Work to be completed
In the entries, find all lines that hold the word "computer" and copy them.

Records for the task
━━━━━━━━━━━━━━━━

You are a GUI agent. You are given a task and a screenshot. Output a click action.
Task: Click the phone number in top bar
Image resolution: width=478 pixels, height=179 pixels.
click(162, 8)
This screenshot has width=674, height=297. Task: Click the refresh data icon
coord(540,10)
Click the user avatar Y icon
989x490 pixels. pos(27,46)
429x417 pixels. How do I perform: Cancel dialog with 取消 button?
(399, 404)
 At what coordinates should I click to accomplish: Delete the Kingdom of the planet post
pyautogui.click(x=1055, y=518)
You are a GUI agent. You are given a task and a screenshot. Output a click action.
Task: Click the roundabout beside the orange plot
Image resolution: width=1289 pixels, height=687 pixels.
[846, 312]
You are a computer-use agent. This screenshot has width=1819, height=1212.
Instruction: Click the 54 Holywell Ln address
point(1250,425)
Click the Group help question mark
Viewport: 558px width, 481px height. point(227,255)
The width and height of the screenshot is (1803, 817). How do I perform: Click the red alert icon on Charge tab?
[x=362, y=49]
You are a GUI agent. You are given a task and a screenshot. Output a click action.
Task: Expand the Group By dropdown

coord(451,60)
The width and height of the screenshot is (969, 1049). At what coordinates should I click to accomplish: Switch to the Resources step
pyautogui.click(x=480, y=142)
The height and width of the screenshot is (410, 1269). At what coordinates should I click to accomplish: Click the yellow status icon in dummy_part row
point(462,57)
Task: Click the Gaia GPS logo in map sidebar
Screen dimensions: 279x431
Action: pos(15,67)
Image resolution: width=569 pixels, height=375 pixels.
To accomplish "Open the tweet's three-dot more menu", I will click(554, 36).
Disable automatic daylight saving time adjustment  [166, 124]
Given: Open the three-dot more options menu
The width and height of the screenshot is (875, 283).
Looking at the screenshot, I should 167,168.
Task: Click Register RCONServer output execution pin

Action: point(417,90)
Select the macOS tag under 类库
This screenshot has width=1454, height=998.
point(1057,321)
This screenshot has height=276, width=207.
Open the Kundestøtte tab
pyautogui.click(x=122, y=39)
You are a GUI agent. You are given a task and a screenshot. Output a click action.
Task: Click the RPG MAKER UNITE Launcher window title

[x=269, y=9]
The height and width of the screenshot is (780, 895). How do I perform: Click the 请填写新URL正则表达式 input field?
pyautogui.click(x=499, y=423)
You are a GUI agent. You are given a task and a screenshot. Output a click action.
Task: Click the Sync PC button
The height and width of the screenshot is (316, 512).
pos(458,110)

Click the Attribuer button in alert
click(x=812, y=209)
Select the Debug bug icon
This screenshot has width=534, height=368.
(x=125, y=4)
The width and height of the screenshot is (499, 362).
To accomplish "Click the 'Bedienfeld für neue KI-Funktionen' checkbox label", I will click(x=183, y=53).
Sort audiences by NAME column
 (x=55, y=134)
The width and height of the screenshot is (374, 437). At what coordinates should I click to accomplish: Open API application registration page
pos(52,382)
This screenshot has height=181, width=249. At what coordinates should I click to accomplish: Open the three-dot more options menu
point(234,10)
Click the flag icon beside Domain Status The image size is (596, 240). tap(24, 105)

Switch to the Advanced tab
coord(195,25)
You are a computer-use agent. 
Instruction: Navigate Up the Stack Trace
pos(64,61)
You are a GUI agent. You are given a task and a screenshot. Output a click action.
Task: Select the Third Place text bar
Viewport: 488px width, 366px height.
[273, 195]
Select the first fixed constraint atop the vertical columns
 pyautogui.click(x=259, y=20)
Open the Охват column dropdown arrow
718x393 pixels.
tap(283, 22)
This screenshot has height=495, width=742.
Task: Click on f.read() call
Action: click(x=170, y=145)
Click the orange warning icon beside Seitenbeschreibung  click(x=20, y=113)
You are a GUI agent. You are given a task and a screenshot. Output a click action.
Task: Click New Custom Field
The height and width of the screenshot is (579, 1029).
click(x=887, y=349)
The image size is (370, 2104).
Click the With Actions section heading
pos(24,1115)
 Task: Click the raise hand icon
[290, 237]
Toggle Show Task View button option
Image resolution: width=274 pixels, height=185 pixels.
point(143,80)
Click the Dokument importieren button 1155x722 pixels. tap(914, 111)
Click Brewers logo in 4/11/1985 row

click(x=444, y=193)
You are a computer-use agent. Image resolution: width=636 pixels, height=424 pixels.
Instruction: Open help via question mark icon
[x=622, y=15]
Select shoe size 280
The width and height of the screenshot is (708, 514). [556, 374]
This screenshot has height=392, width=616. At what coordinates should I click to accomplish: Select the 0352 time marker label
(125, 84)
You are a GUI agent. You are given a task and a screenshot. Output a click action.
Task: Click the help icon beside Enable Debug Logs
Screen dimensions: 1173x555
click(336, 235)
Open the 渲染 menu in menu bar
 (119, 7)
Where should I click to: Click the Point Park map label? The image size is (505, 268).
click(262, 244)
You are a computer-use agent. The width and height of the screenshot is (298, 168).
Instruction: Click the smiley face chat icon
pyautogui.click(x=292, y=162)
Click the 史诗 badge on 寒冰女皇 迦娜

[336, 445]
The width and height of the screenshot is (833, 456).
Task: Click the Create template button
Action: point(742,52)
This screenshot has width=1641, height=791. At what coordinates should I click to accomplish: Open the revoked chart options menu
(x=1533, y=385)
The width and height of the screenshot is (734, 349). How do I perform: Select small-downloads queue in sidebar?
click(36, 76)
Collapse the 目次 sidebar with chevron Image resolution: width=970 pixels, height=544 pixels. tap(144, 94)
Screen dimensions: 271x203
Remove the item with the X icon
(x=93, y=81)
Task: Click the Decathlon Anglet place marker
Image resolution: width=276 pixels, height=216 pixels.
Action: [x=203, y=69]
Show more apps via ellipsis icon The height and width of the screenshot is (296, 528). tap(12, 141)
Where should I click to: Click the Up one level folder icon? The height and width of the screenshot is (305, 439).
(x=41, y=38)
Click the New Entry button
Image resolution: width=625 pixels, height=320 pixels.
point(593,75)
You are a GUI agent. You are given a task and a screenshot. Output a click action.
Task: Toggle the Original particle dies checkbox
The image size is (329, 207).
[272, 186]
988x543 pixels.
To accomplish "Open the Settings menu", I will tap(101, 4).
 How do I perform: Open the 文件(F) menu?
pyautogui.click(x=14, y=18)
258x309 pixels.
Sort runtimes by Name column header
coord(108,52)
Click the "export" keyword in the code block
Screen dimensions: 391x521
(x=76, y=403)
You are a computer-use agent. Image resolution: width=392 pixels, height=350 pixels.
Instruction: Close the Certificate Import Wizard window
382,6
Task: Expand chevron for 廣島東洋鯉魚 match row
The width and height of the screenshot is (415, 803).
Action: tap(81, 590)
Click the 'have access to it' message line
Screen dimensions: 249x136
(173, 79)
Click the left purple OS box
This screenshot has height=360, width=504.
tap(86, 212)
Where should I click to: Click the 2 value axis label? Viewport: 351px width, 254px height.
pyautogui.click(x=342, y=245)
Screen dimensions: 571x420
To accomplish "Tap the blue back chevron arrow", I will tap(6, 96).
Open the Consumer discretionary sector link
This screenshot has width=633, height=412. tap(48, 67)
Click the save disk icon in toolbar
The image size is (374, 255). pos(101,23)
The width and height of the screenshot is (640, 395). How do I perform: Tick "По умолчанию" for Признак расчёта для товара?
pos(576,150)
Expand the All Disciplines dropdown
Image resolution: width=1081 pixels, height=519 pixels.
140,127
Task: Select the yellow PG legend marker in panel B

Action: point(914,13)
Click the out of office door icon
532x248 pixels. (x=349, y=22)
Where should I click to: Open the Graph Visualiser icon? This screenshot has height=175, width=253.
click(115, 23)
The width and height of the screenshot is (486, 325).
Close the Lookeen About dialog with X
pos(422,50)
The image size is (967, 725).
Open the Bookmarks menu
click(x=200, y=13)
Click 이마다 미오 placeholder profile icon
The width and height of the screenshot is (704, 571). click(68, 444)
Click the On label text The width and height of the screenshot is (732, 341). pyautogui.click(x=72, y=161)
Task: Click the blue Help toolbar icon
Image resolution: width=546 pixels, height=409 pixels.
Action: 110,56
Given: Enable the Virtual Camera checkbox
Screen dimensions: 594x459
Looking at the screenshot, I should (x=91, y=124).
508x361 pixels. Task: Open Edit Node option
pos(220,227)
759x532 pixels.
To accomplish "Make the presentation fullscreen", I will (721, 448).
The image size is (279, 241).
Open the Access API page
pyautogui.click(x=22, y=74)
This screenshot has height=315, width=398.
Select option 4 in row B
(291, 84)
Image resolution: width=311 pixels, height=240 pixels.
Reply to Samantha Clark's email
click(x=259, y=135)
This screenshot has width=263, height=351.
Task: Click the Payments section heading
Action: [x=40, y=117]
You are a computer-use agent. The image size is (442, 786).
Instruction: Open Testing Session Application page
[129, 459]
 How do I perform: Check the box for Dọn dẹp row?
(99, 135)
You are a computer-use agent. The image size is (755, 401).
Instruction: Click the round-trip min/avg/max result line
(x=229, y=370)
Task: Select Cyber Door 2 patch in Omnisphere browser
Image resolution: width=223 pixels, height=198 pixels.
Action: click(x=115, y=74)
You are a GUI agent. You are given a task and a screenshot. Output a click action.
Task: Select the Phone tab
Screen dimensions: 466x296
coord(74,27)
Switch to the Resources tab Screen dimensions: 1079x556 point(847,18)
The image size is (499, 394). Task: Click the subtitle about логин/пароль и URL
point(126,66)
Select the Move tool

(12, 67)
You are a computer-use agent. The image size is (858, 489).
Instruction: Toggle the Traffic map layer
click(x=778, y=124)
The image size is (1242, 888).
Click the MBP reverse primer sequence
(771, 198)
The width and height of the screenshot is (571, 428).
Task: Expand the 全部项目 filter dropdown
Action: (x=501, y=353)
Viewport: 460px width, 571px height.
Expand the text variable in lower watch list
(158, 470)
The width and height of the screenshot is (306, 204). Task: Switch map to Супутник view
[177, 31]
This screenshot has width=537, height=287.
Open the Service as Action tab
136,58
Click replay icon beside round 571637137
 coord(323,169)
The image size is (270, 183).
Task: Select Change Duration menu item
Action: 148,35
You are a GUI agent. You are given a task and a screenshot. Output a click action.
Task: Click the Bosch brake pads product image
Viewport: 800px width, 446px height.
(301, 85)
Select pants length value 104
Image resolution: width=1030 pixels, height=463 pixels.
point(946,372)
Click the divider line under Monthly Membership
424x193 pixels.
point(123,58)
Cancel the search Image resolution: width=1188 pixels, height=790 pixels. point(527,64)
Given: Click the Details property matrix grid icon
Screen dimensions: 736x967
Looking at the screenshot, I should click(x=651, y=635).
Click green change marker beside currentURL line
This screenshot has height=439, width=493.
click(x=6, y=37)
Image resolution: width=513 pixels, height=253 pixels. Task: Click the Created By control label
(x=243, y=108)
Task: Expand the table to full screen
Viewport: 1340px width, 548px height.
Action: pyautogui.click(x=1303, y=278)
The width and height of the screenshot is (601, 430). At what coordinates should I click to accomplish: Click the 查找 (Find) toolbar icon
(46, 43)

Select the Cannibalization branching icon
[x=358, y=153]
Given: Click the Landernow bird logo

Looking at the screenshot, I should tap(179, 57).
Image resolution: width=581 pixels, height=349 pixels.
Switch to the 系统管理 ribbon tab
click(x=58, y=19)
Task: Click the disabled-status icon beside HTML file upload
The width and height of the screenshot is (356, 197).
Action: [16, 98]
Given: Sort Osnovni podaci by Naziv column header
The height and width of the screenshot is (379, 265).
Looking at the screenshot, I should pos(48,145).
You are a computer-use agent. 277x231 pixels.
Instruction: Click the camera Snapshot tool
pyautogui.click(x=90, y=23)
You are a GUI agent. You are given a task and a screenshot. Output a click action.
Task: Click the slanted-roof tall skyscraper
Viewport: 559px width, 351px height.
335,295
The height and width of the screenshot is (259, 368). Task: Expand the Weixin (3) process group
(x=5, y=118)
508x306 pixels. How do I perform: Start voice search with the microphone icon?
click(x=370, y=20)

━━━━━━━━━━━━━━━━

Answer space
You are a computer-use agent. This screenshot has width=1819, height=1212.
You are a computer-use agent. 
You are a computer-use agent. Image resolution: width=636 pixels, height=424 pixels.
You are a computer-use agent. The width and height of the screenshot is (298, 168).
You are a computer-use agent. Image resolution: width=392 pixels, height=350 pixels.
You are a computer-use agent. The image size is (442, 786).
You are a computer-use agent. The image size is (755, 401).
You are a computer-use agent. The image size is (858, 489).
You are a computer-use agent. 277x231 pixels.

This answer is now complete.